Assignment.
Return only the lines of the listing below that run from the line with "Image resolution: width=1386, height=2576." through the line with "[menuitem] (403, 99)", both ends included, exactly as written.
START Data under study
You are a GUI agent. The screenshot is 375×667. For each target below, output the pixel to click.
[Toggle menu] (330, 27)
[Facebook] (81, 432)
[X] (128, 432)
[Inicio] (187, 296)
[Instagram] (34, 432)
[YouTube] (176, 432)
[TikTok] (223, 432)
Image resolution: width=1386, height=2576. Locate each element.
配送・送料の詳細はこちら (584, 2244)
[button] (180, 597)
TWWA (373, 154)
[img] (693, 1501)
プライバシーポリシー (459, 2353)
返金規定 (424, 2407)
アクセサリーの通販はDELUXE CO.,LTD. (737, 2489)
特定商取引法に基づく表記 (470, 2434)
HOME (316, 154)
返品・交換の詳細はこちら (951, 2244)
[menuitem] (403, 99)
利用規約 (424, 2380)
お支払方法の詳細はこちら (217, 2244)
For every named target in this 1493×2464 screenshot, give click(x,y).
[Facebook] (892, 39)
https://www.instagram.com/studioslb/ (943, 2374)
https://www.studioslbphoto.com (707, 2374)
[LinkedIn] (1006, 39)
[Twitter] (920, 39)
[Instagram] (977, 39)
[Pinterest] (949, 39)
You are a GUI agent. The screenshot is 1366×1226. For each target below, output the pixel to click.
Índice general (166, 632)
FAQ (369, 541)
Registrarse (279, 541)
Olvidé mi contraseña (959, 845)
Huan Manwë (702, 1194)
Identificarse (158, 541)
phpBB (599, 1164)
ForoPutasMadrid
END Data under study
Output for this exercise.
Image resolution: width=1386, height=2576. Locate each element.
配送・送料の詳細はこちら (584, 2244)
[button] (180, 597)
TWWA (373, 154)
[img] (693, 1501)
プライバシーポリシー (459, 2353)
返金規定 (424, 2407)
アクセサリーの通販はDELUXE CO.,LTD. (737, 2489)
特定商取引法に基づく表記 (470, 2434)
HOME (316, 154)
返品・交換の詳細はこちら (951, 2244)
[menuitem] (403, 99)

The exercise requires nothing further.